What you will do: Rewrite the rows from the one containing "policy [674, 101]" up to and including the one containing "study [295, 753]", swapping "external" for "internal" and leaving everything else as it is.

Given data:
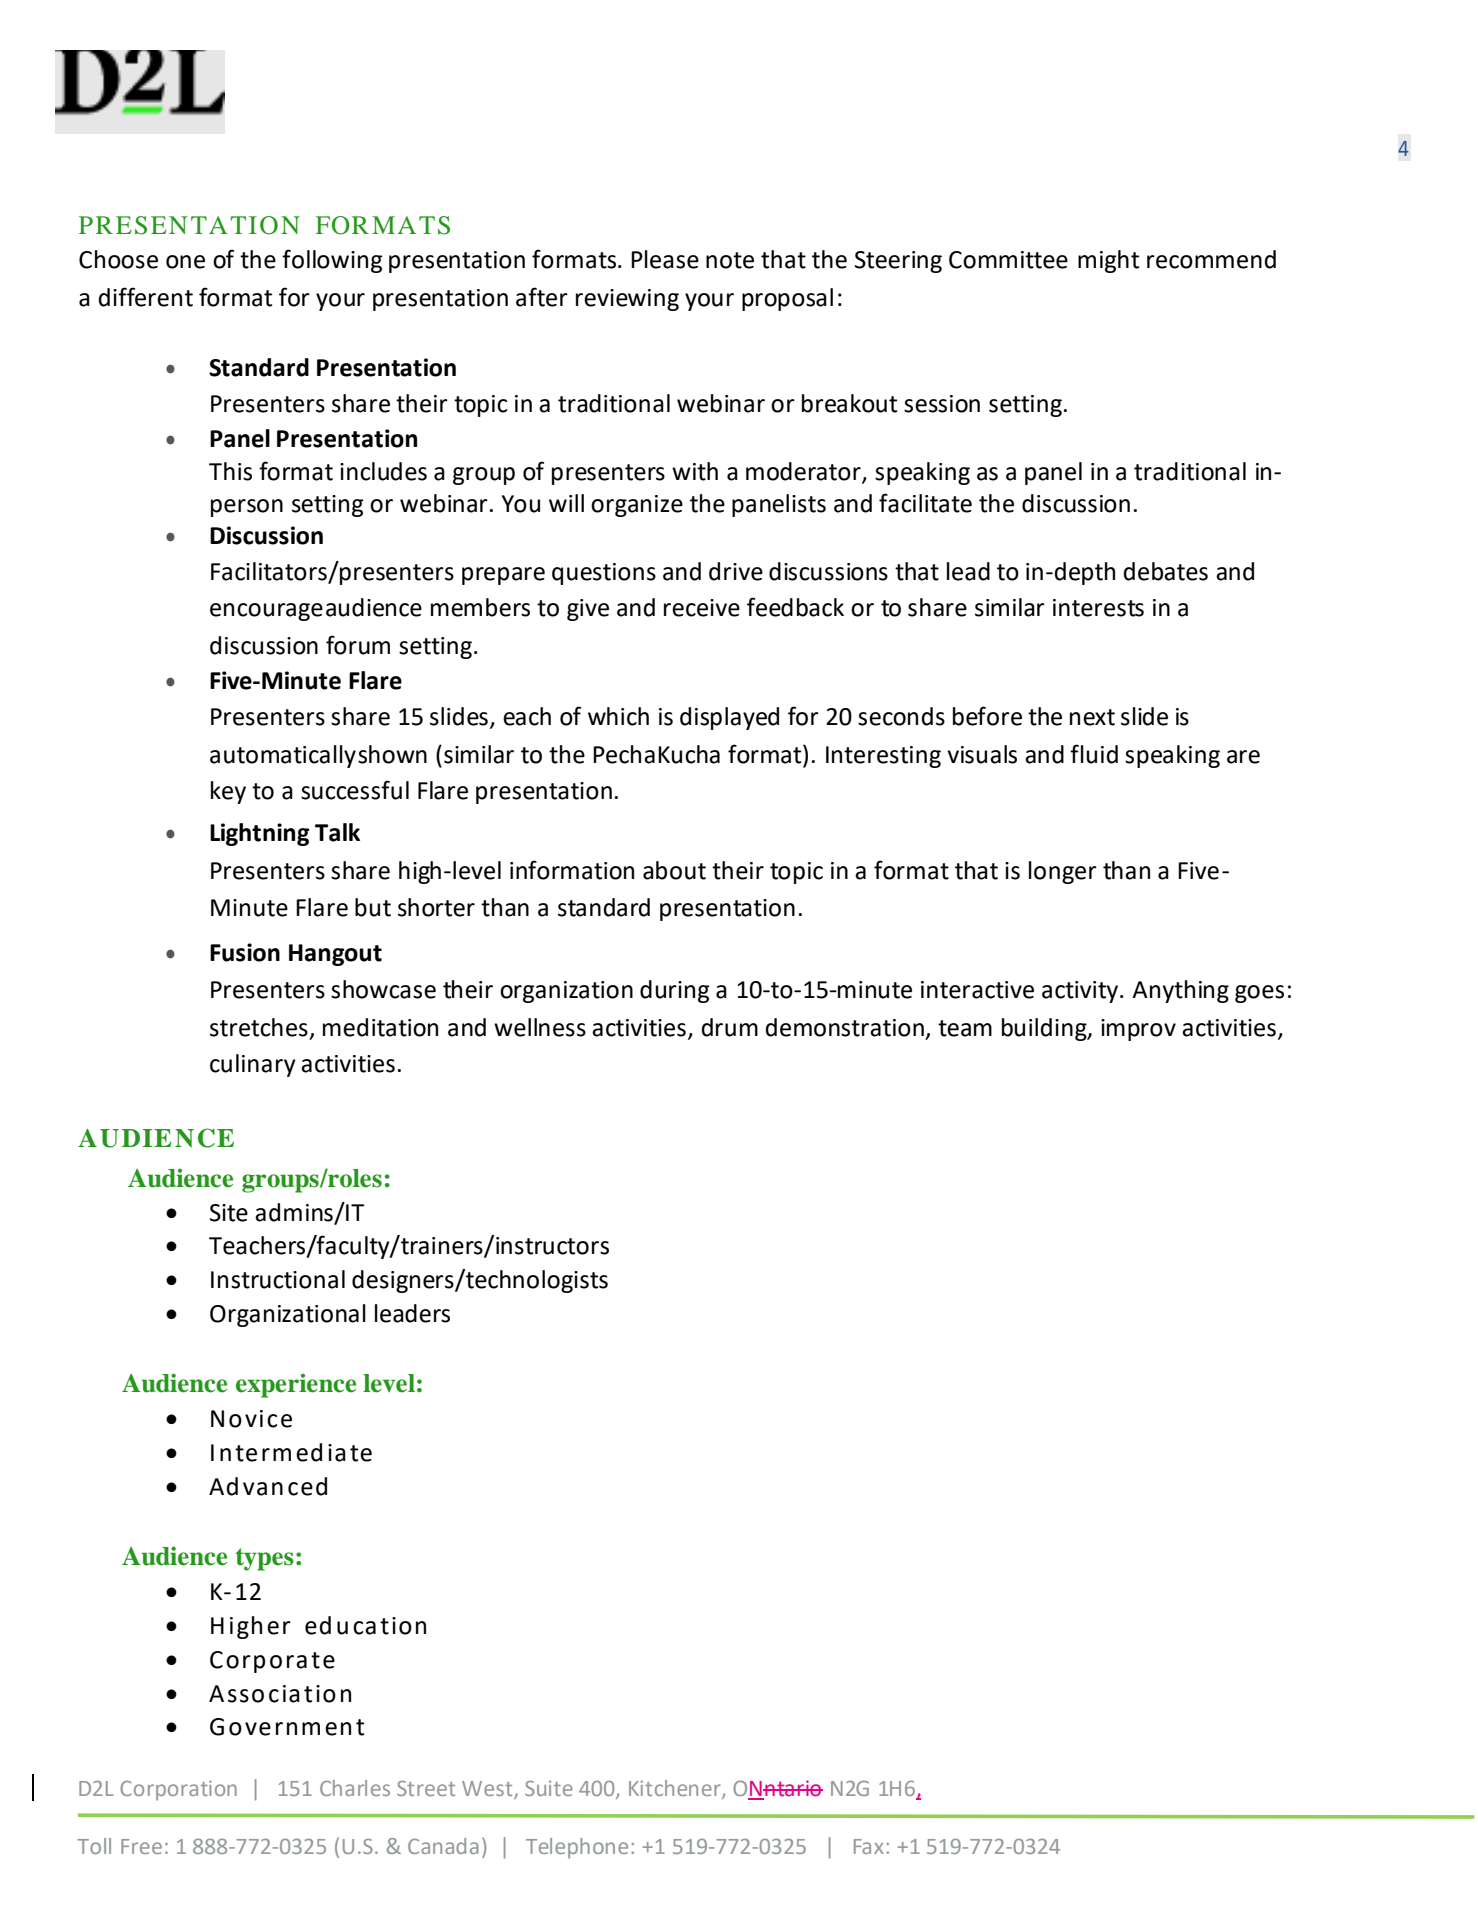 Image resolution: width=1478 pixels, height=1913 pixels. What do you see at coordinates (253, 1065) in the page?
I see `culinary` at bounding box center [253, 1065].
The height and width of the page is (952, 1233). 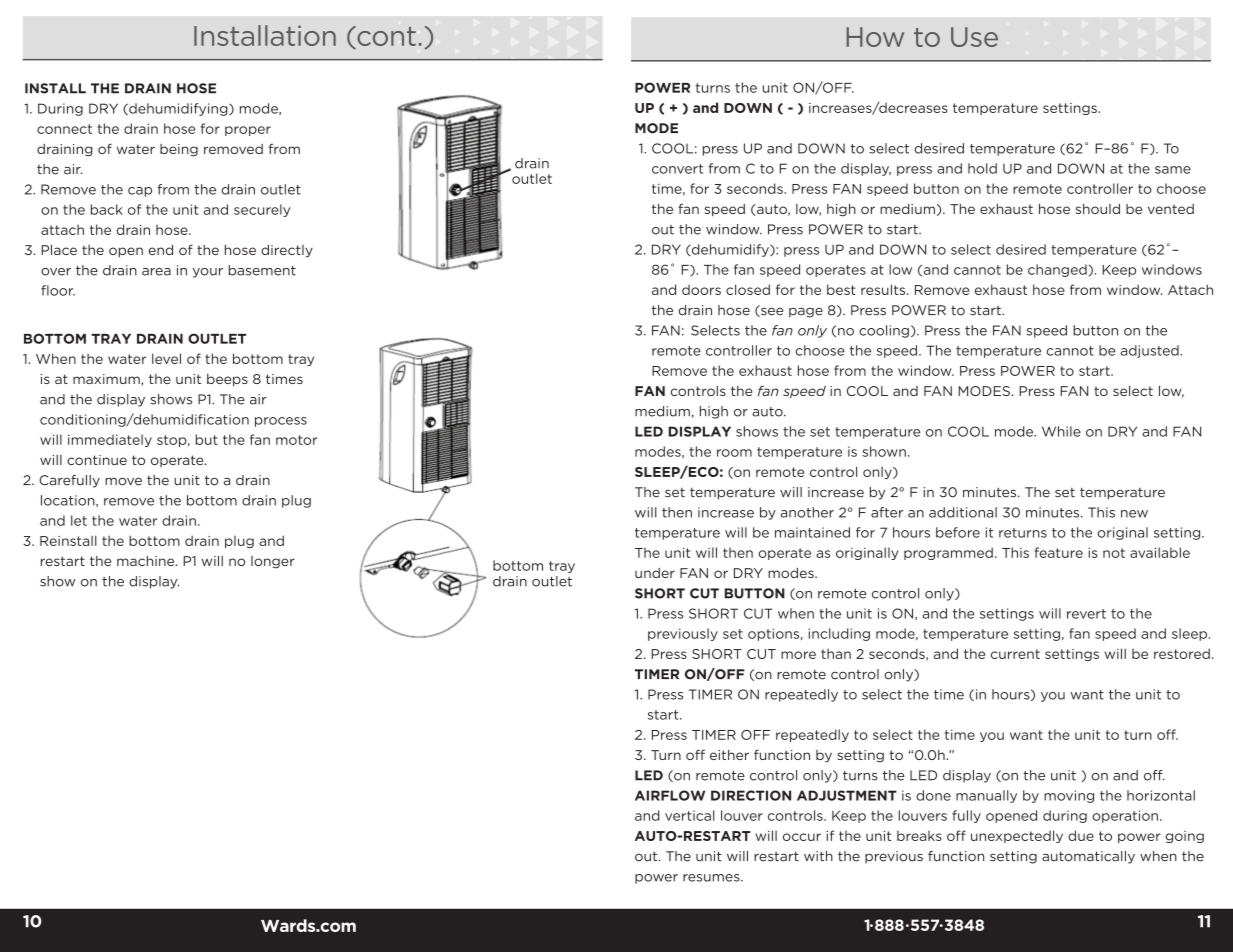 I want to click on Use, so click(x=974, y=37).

--

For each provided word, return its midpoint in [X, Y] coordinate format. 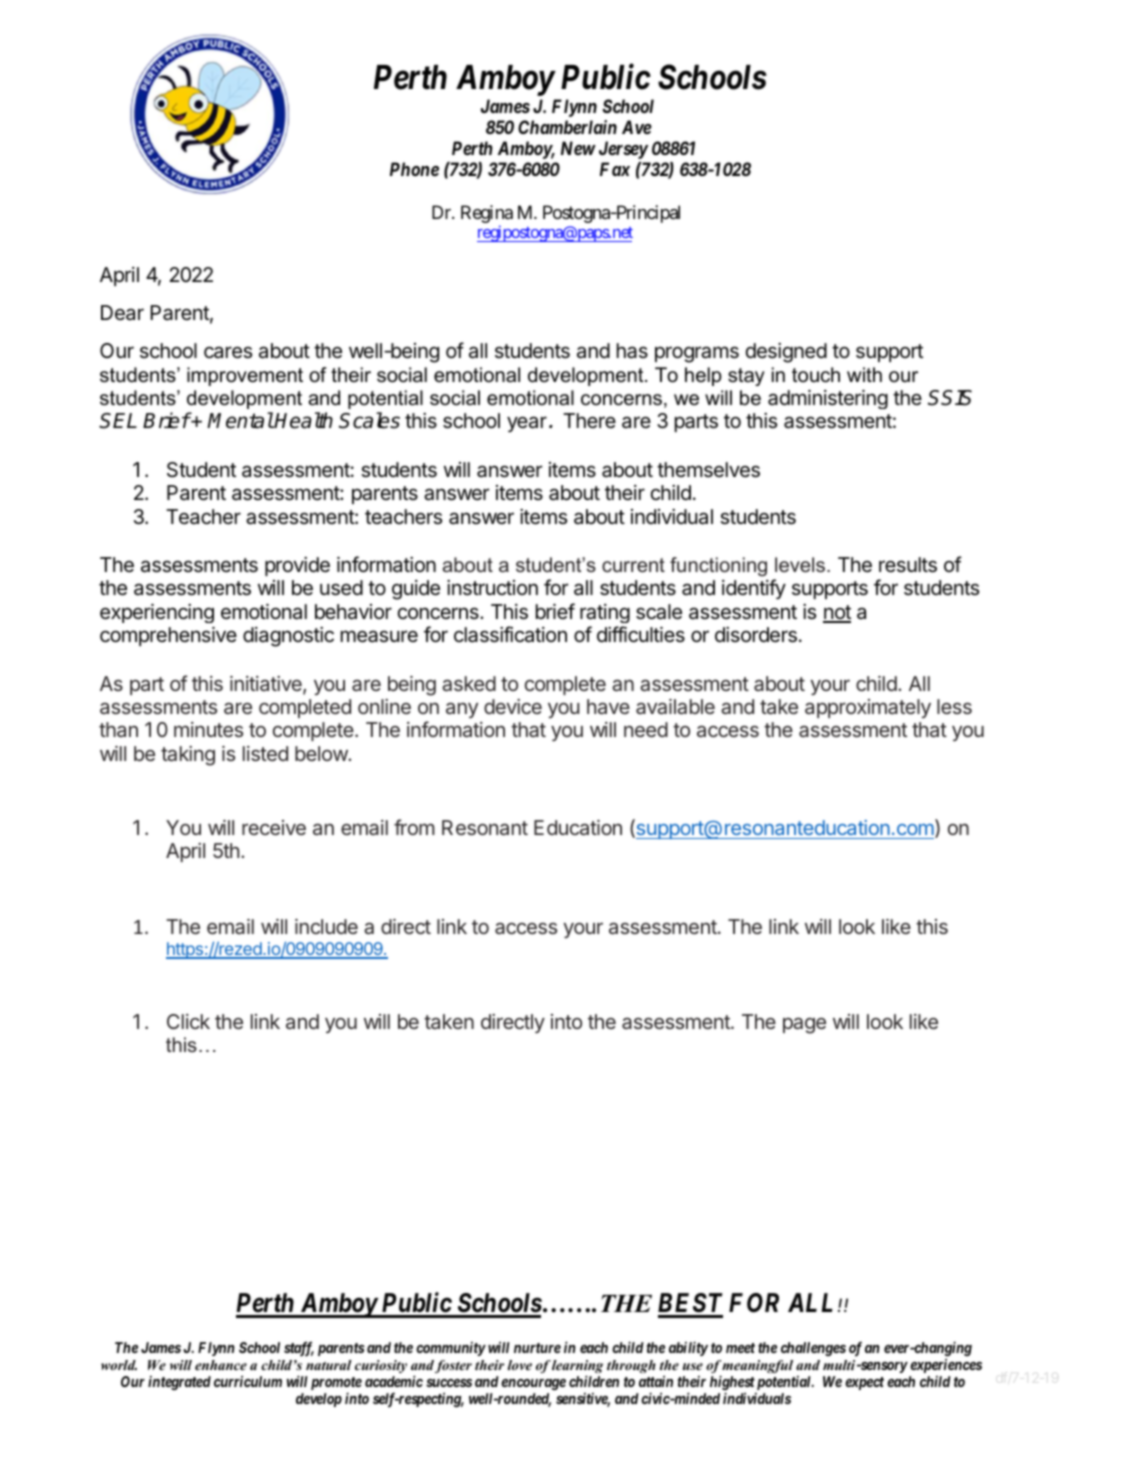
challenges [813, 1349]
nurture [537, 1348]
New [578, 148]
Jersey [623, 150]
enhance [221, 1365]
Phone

...

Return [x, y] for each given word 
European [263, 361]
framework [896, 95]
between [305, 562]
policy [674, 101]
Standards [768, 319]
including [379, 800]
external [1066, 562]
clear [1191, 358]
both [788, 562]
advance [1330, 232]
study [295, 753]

Response:
policy [674, 101]
Standards [768, 319]
including [379, 800]
internal [1066, 562]
clear [1191, 358]
both [788, 562]
advance [1330, 232]
study [295, 753]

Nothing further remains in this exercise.